• Required task:
Print the lines that follow exactly, beginning with the line that contains "Sadhguru Quotes (179, 14)" and continuing through the line that contains "[twitter] (362, 720)", and print no other lines.
☆ ☆ ☆
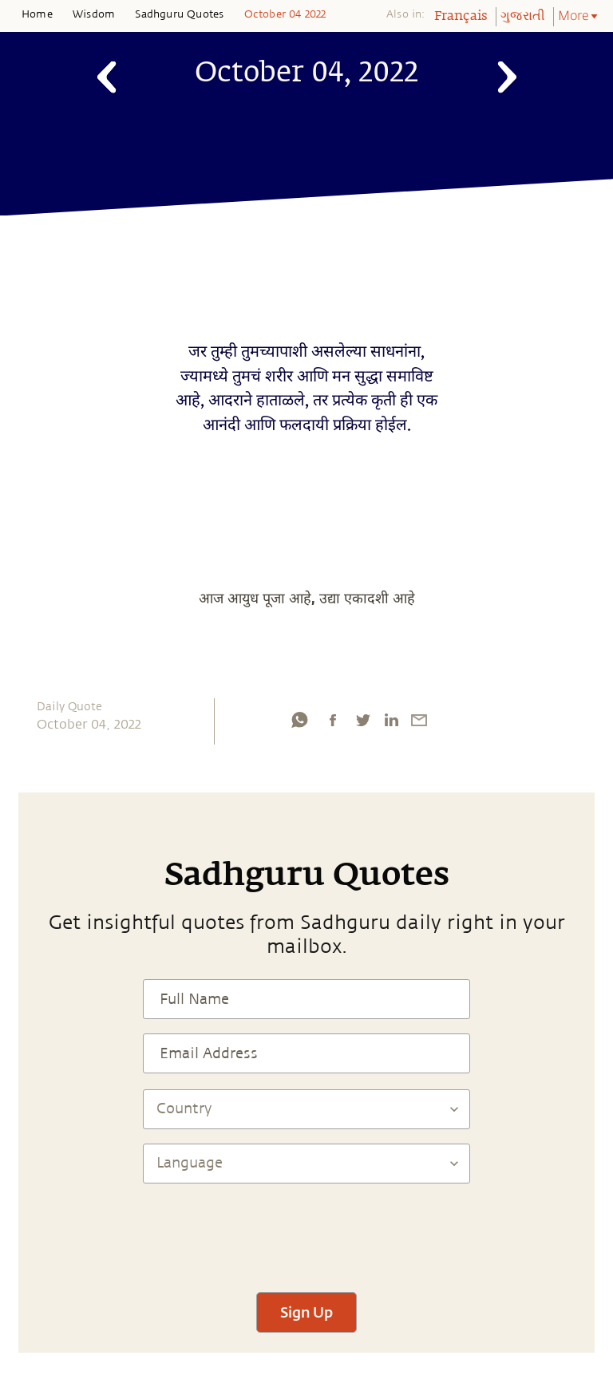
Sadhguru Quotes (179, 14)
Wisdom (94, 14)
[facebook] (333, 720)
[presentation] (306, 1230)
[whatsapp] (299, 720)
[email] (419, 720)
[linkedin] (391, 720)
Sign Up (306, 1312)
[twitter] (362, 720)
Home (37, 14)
☆ ☆ ☆
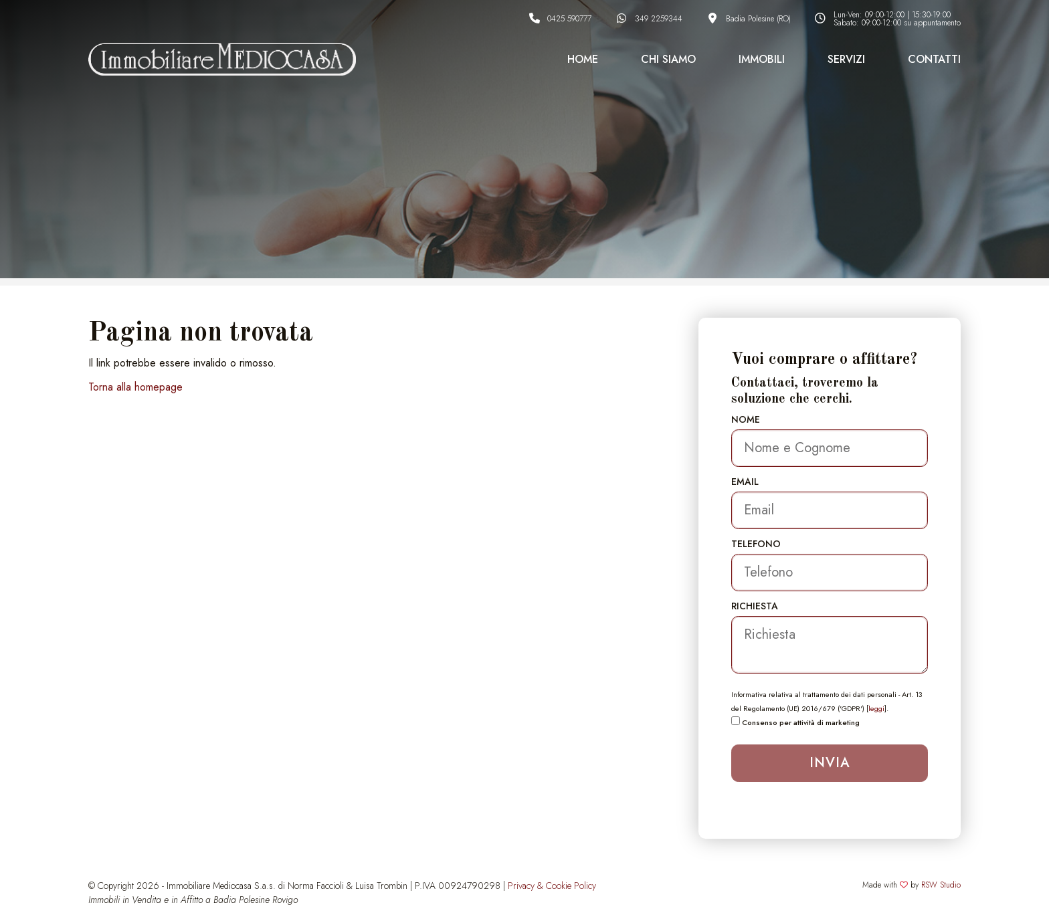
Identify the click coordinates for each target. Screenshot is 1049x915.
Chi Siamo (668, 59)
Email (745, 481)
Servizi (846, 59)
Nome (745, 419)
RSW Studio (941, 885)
☆ ☆ ☆
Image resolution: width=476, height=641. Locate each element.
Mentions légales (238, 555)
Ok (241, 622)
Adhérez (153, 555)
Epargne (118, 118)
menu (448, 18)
☆ ☆ ☆
• The output:
Sadhguru Quotes (179, 14)
Wisdom (94, 14)
[facebook] (333, 720)
[presentation] (306, 1230)
[whatsapp] (299, 720)
[email] (419, 720)
[linkedin] (391, 720)
Sign Up (306, 1312)
[twitter] (362, 720)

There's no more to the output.